Filter this data down to the lines that hold "pixels", and copy them.
EXERCISE MATERIAL: Begin
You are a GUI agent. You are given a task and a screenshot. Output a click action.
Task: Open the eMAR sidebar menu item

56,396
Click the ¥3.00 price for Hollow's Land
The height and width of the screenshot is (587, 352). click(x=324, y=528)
EXERCISE MATERIAL: End
EXERCISE MATERIAL: Begin
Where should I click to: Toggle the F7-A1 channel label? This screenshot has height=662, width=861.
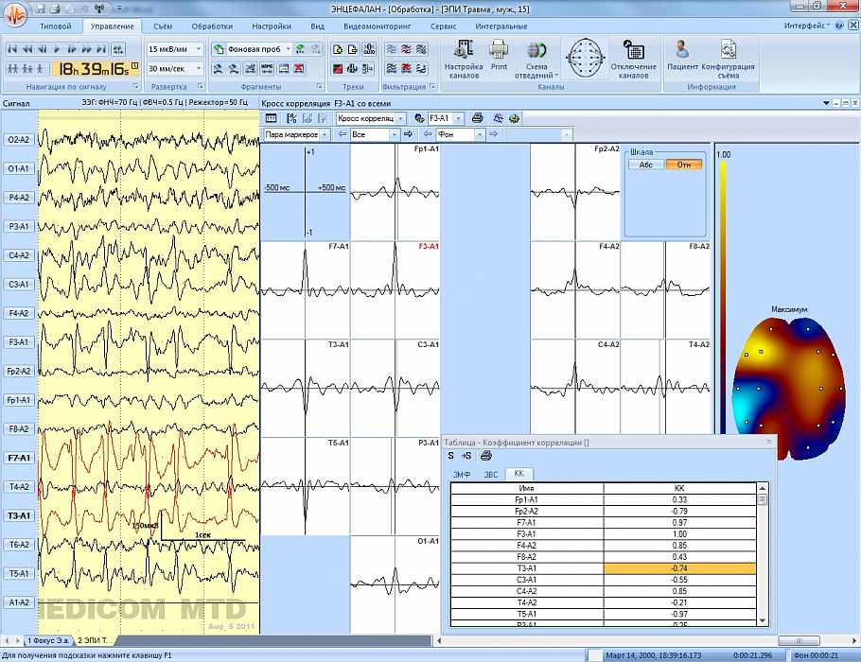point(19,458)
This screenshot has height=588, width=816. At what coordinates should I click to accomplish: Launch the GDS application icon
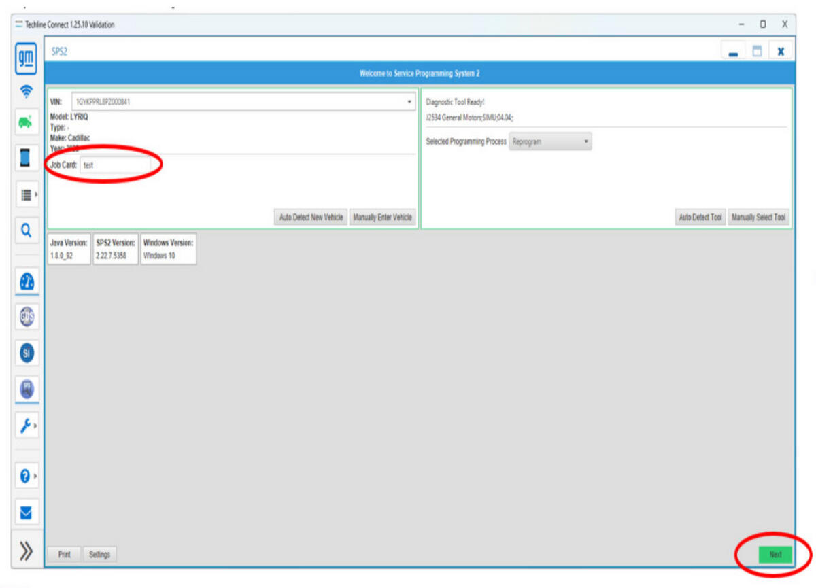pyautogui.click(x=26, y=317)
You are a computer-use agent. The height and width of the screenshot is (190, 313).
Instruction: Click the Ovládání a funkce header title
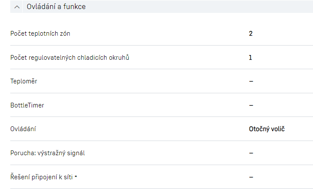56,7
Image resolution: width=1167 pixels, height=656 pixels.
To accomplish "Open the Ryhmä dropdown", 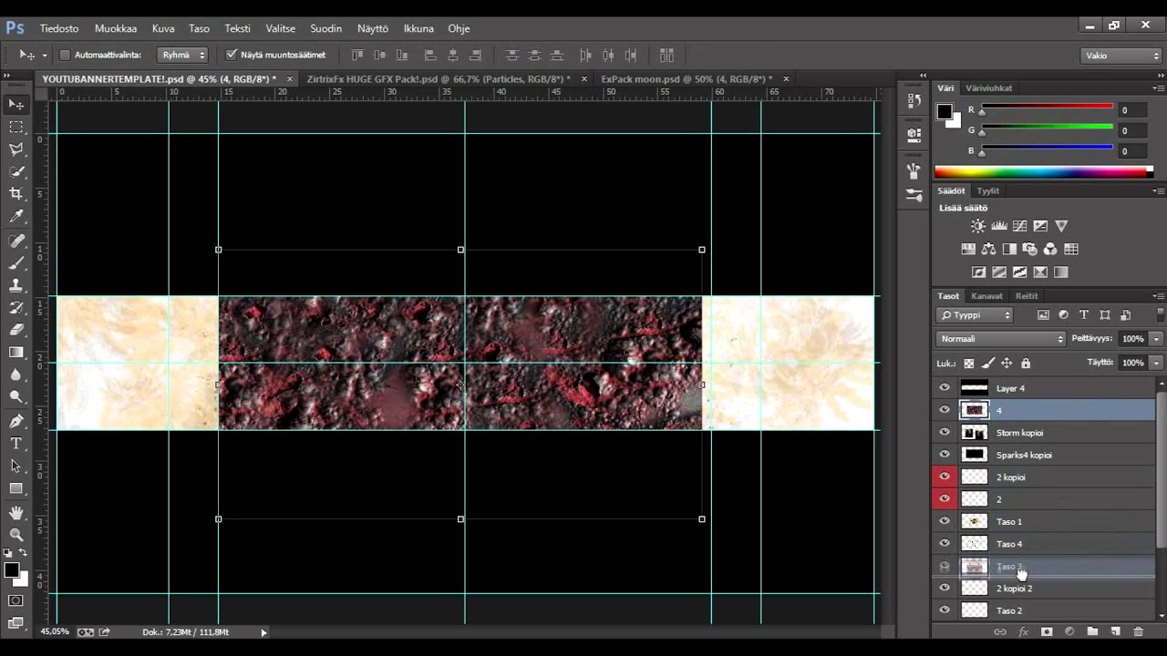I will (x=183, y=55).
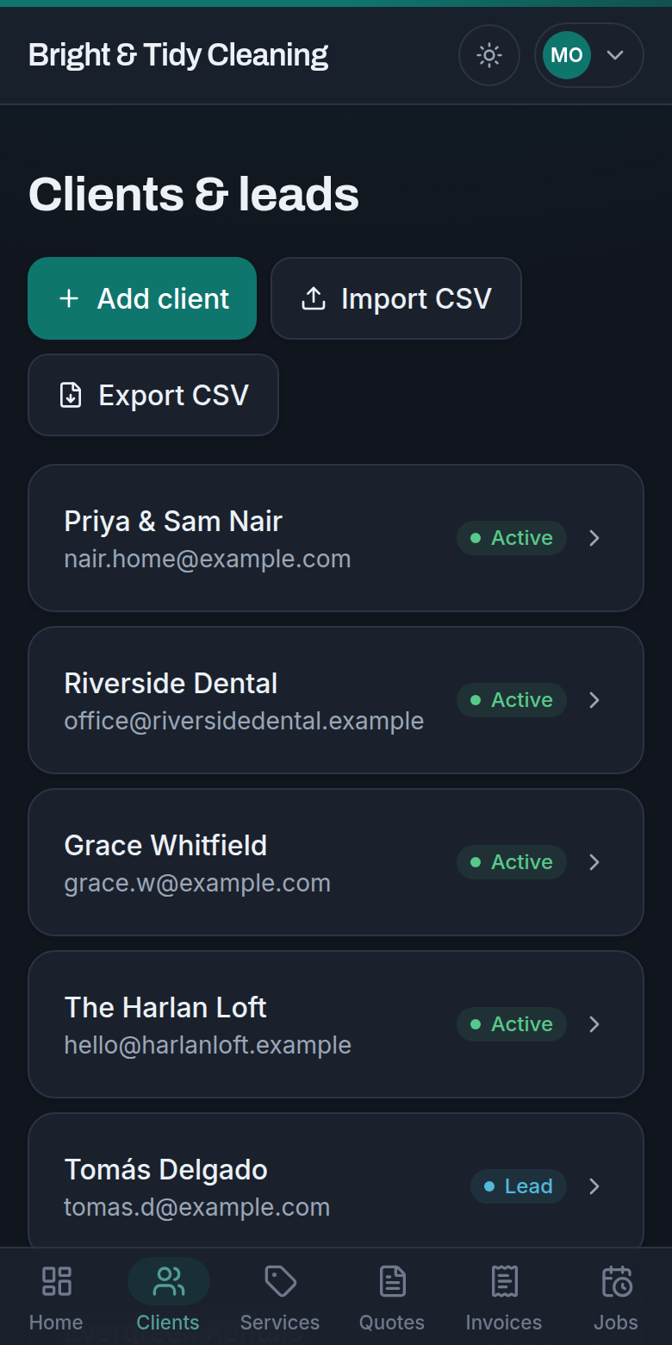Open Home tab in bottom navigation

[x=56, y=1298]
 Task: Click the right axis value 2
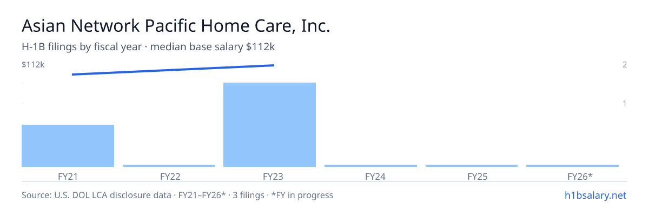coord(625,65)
EXERCISE MATERIAL: End
EXERCISE MATERIAL: Begin
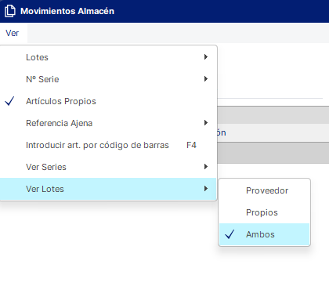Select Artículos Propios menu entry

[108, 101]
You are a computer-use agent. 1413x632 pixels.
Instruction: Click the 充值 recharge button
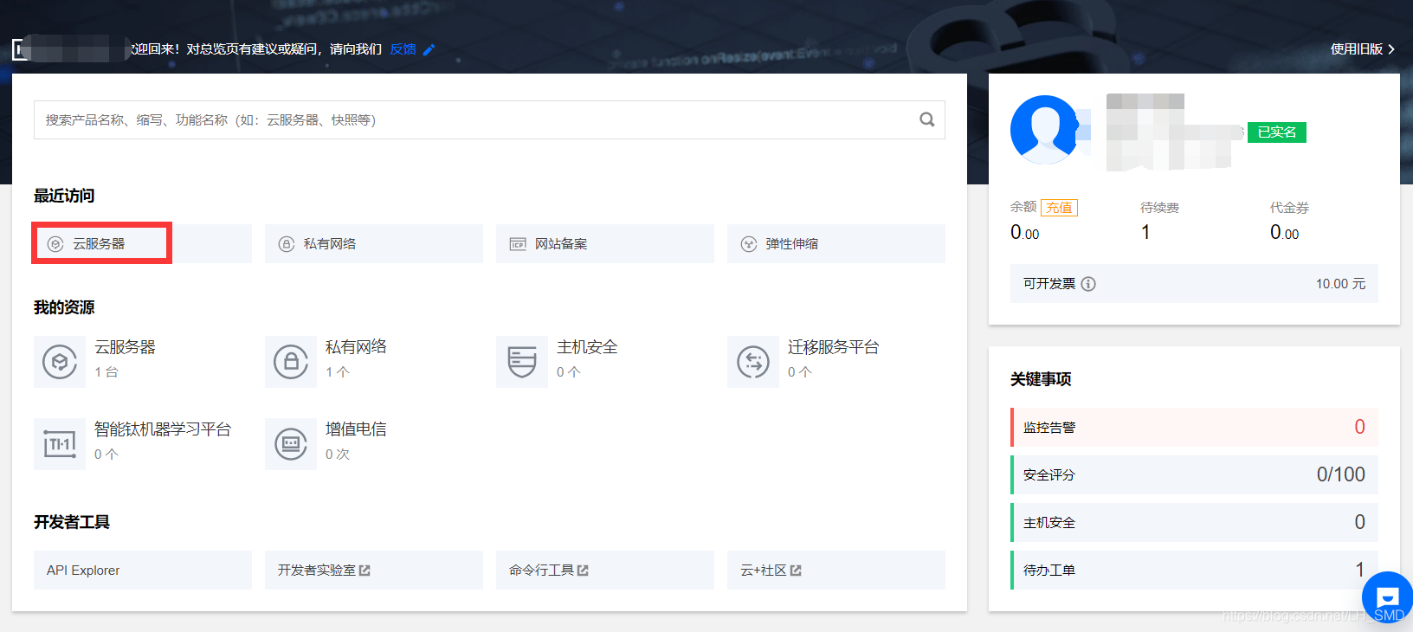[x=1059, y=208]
EXERCISE MATERIAL: End
[SOLUTION BELOW]
Image resolution: width=1167 pixels, height=656 pixels.
You are a computer-use agent. 1413x632 pixels.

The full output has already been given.